Text provided:
The 27th Tennessee Infantry Regiment (also known as the "Twenty-seventh Tennessee") was an infantry formation in the Confederate States Army during the American Civil War, and was successively commanded by Colonels C. H. Williams and A. W. Caldwell. The regiment was assigned to Maney's Brigade, Cheatham's Division, 1st Corps, Army of Tennessee, and on January 1, 1863, consolidated with the 1st (Field's) Tennessee Infantry Regiment.

Items:
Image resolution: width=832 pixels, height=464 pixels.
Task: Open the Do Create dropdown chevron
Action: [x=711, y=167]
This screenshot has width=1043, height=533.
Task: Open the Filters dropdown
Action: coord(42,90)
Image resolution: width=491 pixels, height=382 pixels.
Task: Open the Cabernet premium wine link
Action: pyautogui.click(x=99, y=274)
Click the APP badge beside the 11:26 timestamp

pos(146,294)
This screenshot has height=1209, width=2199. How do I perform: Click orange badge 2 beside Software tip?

---

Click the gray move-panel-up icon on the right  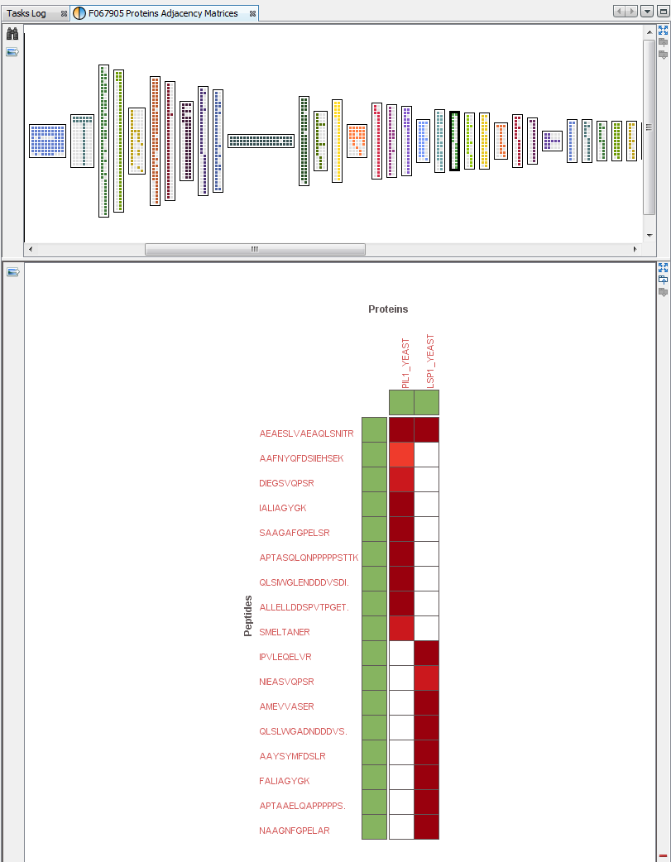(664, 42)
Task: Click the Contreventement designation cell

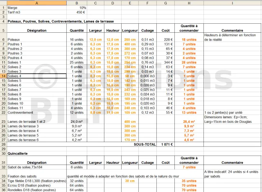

Given instruction A: In the 27th Tennessee Infantry passage, rewrite the span between "The 27th Tennessee" and "Tennessee Infantry Regiment.", inclusive, replacing "consolidated" with "merged".
Given instruction B: According to the 27th Tennessee Infantry passage, which regiment was the 27th consolidated with on January 1, 1863?
Given instruction C: Continue the passage on the 27th Tennessee Infantry Regiment from the point where it ends.

Task output A:
The 27th Tennessee Infantry Regiment (also known as the "Twenty-seventh Tennessee") was an infantry formation in the Confederate States Army during the American Civil War, and was successively commanded by Colonels C. H. Williams and A. W. Caldwell. The regiment was assigned to Maney's Brigade, Cheatham's Division, 1st Corps, Army of Tennessee, and on January 1, 1863, merged with the 1st (Field's) Tennessee Infantry Regiment.

Task output B: The 1st (Field's) Tennessee Infantry Regiment.

Task output C:
History
The Twenty-seventh Tennessee was organized on September 10, 1861, at Camp Trenton, from new and existing companies of volunteer infantry. Its 833 men were from the counties of Benton, McNairy, Obion, Henderson, Decatur, Crockett, Weakley, and Carroll. It was furnished arms at Columbus, Kentucky, then fought at Shiloh, Munfordville, and Perryville. The regiment was assigned to Maney's Brigade, Cheatham's Division, 1st Corps, Army of Tennessee, and on January 1, 1863, consolidated with the 1st (Field's) Tennessee Infantry Regiment. It participated in many conflicts from Murfreesboro to Atlanta, endured Hood's winter operations, and ended the war in North Carolina attached to Palmer's Brigade. The regiment totaled 580 effectives in December 1861, and lost 54 percent of the 350 at Shiloh and 53 percent of the 210 at Perryville. The 1st and 27th Tennessee Infantry had 83 casualties of the 457 at Murfreesboro, reported 14 killed and 75 wounded at Chickamauga, and in late 1863, totaled 456 men and 290 arms. Only a remnant surrendered on April 26, 1865.

Regimental order of battle
Units of the Twenty-seventh Tennessee included:

 Company A
 Company B
 Company C
 Company D (Felix Rebels)
 Company E (Decatur Tigers)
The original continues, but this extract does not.